26 noviembre 2013

Servir en las fronteras: nuevos retos, nuevas respuestas

Nuevo envío sobre la próxima asamblea y orientaciones sobre los candidatos

A TODOS LOS MIEMBROS Y ASISTENTES ECLESIÁSTICOS DE CVX en España

Queridos compañeros y amigos:


Cada día falta un poco menos para nuestra Asamblea Nacional de CVX en España. Como todos sabemos, nuestra Asamblea tendrá lugar en Salamanca los días 2 a 9 de agosto, en la casa de los PP. Paúles. Nos reuniremos bajo el lema 

Servir en las fronteras: nuevos retos, nuevas respuestas

Seguramente para muchos de nosotros este lema tiene resonancias de la Asamblea Mundial de Líbano 2013. Así es, sin duda. Esa Asamblea y toda la CVX Mundial, la vida de nuestras comunidades, el servicio que como Cuerpo Laical queremos ofrecer a la Iglesia y al mundo y los sueños que compartimos serán el centro de nuestro discernimiento y nuestra elección en Salamanca. 

Hablamos de servir porque a eso estamos llamados personalmente y como Comunidad. Somos un Cuerpo Apostólico y cada uno de nosotros confirma que su vocación personal es la de seguir al Señor sirviendo al mundo, cada uno en su sitio, y todos participando de los servicios que como CVX podemos y queremos ofrecer. Comenzamos con esta palabra, ‘servir’, porque el centro de nuestra Asamblea será la MISIÓN y desde ella analizaremos, evaluaremos, discerniremos y decidiremos todo: CVX en España quiere dar un paso firme adelante, salir de casa, poner la mirada en el mundo exterior a nuestras propias comunidades locales, escuchar la llamada de los hombres y mujeres que pisan nuestras calles y barrios,... y dar una respuesta.

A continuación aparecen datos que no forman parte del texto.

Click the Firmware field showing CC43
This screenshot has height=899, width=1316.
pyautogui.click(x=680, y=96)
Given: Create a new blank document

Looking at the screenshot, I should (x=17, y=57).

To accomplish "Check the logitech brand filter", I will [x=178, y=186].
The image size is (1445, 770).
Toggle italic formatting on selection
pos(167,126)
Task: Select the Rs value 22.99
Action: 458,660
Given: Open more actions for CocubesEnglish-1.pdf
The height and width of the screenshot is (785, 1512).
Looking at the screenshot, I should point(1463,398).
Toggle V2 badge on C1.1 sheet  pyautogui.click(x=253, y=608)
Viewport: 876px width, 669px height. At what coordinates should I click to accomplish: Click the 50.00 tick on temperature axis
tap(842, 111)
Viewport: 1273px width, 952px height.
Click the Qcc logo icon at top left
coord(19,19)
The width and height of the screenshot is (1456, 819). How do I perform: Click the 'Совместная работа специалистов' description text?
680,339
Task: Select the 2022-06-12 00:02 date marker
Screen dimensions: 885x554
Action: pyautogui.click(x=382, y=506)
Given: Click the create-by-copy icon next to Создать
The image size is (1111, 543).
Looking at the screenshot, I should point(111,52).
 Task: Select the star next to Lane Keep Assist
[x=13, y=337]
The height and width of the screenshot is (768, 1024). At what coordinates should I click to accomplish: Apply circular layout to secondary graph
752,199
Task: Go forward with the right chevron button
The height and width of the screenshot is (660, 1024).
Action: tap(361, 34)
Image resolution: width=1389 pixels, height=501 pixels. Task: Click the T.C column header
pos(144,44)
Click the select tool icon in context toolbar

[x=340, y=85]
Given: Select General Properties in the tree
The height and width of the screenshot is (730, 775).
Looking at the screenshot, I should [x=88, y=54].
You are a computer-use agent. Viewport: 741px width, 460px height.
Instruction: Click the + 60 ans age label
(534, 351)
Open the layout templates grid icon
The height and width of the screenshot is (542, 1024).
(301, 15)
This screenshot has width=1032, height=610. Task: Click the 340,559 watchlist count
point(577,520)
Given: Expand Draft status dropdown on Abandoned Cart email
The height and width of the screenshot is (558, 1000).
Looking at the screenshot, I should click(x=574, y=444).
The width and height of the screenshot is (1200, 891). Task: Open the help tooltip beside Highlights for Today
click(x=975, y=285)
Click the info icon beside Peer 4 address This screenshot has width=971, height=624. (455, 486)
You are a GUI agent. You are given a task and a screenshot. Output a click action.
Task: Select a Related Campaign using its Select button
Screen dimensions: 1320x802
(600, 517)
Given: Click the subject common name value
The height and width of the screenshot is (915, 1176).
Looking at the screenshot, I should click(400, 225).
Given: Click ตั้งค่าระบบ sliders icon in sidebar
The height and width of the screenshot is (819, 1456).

Hablaremos de servir porque tendremos que examinar juntos lo que sirve y lo que no sirve para esa respuesta que queremos dar. Si nuevos son algunos retos, y todos seríamos capaces de citar alguno, nuevas han de ser las respuestas. Vino nuevo en odres nuevos...

Los retos proceden de la propia CVX, de la historia reciente y del futuro inmediato de la Iglesia, de la Compañía en España, de la sociedad que diariamente vivimos, de los jóvenes a los que acompañamos y cuyo futuro no es muy deseable, de las familias a las que queremos servir, de los migrantes que cada día ven su derechos un poco más enflaquecidos, de una ciudadanía desencantada con la participación política y social, de una tierra maltratada e injustamente repartida...

Ahí están nuestras fronteras. Aún no estamos en ellas, al menos no estamos como Comunidad, como institución si preferís entenderlo así. No sería honesto decir lo contrario. Pero hacia ellas queremos caminar. Y queremos caminar juntos, con paso firme, desde lo que ya hemos avanzado, pero con la seriedad de quien quiere ofrecer una aportación de calidad. Avanzar de la mano del Señor y disponible para un discernimiento serio y sereno. Sólo si ponemos a los destinatario de nuestra misión en el centro de nuestra Asamblea seremos capaces de ofrecer una respuesta mejor y de aportar nuestro propio grano de arena. Sólo desde ahí podremos entender lo que somos y disponer a la CVX para ser más atractiva, más madura, más creíble, más profunda, más cristiana.